#### Directive
Go through all the records and swap "pixels" for "px" wherever it appears, copying every other line as it stands. Leave out the pictures.

#### Supplied records
*****

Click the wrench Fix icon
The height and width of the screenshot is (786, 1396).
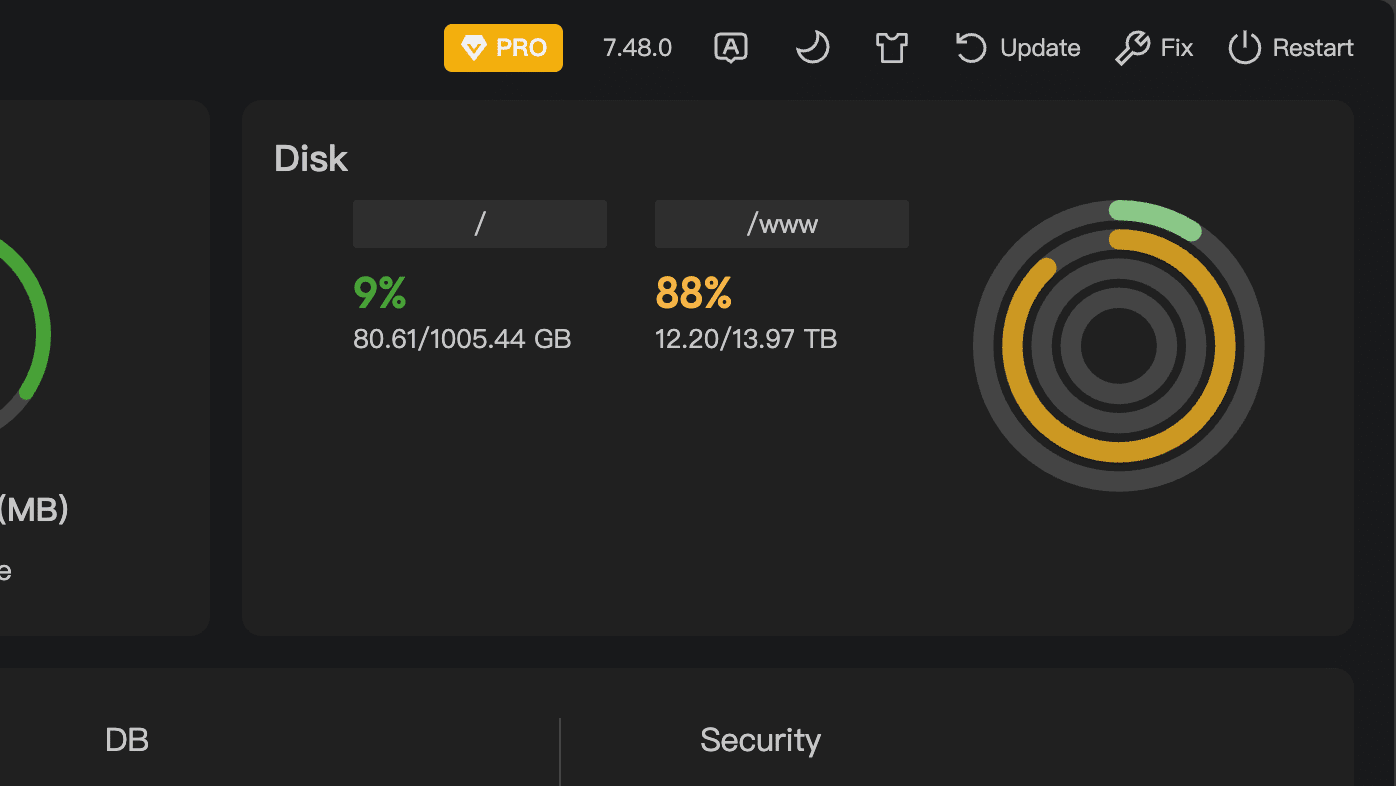(x=1132, y=48)
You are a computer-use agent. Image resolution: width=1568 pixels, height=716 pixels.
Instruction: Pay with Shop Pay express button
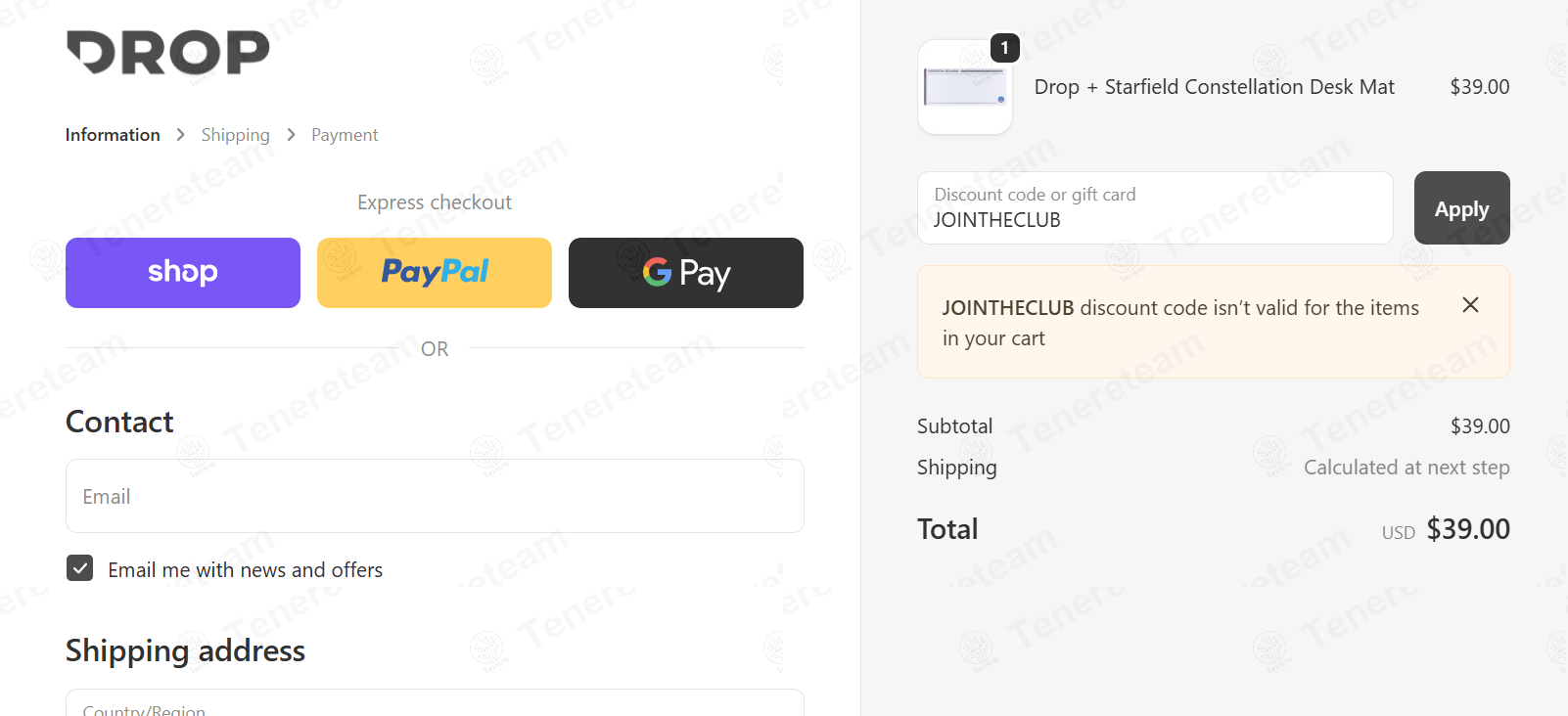[x=183, y=273]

*****

#### Answer to this problem
Click the wrench Fix icon
The height and width of the screenshot is (786, 1396).
(x=1132, y=48)
You are a computer-use agent. Image resolution: width=1568 px, height=716 px.
Instruction: Pay with Shop Pay express button
[x=183, y=273]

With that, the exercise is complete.